Recent public health orthodoxy has tended to favour the more intensive screening of core-group individuals (Ison & Unemo (STI); Giguere & Alary/STIs; Lewis/STIs).  However Fingerhut & Althaus (F&A), in a recent modelling study, seek to shift the balance in the opposite direction.  They claim their model demonstrates that the wide disparity in the spread of resistance spread as between populations of MSM and of HMW (heterosexual men and women) reflects differing levels of treatment rather than differences in sexual behaviour (‘more sexual partners’).

So far as concerns the first part of the claim (‘gonorrhoea spreads faster with more treatment’), F&A’s findings corroborate those of C&M.  However, in coupling this with the claim that gonorrhoea spread is not the result of sexual behaviour (‘gonorrhoea (does not) spread faster with more sexual partners’) they place the balance of responsibility for spread with the prevailing policy of treatment.  This is presumably intended to push policy makers in the direction of a more conservative attitude to targeting testing and screening.

But can F&A really justify this  change of emphasis by differentiating the respective contributions of ‘more treatment’ as against ‘greater sexual activity’ to the difference in resistance between MSM and MSW popultions ?  We are wrong, the authors argue, to assume that ‘more partners’ amongst the MSM population necessarily entails more transmissions (p. 11) – and their model apparently demonstrates this.   A common sense response, however, would be to object that ‘more partners’ presumably implies ‘more sex acts with more partners’ – and that, even if ‘more partners’ does not in itself entail more transmissions, ‘more sex acts with more partners’ might certainly be expected to do so.

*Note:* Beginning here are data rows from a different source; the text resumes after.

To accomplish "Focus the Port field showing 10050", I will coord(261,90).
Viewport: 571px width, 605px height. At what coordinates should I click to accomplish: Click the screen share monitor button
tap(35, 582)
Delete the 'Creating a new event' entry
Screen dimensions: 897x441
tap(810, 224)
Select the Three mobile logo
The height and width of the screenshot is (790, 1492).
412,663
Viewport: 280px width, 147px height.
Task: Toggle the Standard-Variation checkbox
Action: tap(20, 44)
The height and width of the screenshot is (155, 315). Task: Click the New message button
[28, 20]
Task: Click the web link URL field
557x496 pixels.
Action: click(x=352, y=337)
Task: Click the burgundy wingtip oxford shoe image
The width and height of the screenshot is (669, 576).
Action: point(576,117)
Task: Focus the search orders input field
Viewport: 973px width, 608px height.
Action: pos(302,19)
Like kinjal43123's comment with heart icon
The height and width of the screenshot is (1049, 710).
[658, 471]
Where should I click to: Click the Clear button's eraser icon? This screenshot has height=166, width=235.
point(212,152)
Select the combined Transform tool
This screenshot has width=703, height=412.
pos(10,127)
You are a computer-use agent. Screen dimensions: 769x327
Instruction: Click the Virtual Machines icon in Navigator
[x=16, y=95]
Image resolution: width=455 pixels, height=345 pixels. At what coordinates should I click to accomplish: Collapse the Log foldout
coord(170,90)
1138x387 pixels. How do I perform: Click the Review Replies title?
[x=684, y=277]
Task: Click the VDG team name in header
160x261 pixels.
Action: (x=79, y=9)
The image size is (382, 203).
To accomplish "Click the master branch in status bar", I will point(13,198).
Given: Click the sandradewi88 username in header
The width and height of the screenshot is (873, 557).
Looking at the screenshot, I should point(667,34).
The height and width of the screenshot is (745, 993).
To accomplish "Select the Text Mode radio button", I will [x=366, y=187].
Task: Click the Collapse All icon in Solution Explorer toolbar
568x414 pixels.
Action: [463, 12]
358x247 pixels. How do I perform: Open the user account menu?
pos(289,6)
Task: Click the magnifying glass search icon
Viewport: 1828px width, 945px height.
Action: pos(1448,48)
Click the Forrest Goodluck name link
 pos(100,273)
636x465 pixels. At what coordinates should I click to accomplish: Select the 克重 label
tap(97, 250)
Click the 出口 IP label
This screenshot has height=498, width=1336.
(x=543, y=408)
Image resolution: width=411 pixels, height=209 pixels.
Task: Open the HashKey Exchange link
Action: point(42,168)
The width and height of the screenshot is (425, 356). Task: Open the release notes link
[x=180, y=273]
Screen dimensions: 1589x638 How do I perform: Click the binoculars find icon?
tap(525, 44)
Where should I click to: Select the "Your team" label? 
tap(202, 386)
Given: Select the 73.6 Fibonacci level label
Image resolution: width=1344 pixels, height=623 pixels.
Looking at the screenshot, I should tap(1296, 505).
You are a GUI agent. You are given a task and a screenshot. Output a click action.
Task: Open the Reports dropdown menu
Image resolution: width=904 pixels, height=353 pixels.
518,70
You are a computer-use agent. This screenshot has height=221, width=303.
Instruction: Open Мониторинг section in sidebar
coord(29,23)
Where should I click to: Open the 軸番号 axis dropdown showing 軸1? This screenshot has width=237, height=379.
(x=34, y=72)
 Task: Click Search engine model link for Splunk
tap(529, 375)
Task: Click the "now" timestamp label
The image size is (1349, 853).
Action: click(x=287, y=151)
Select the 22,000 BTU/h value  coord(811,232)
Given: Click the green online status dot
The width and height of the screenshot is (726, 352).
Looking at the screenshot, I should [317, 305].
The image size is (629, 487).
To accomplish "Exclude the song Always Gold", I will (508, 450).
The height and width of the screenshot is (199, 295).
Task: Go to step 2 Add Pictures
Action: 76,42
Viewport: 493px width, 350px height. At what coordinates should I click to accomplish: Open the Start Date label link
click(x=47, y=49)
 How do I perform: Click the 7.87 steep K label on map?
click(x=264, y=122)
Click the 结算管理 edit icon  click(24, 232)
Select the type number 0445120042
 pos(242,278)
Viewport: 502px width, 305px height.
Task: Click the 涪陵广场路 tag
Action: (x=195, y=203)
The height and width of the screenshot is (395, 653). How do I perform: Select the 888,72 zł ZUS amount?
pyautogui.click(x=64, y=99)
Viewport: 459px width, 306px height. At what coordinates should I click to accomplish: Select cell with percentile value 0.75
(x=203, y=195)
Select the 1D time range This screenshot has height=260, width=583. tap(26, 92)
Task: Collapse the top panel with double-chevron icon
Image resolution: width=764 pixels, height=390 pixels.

Interestingly, Althaus in another paper (see Althaus & Alizon) – admittedly, in connection with heterosexual groups – corroborates our common sense expectation by showing that the number of partners displays, if not a proportional, then at least a linear, relation  to number of sex acts. So can it really be the case that there is not a greater number of transmissions amongst the MSM population, given the greater number of partners? The authors evidently believe not.

Nevertheless, it would be interesting – as well as pertinent, I suspect, to the goals of the study – to have a more satisfying explanation of why, here, as elsewhere, common sense turns out to be wrong.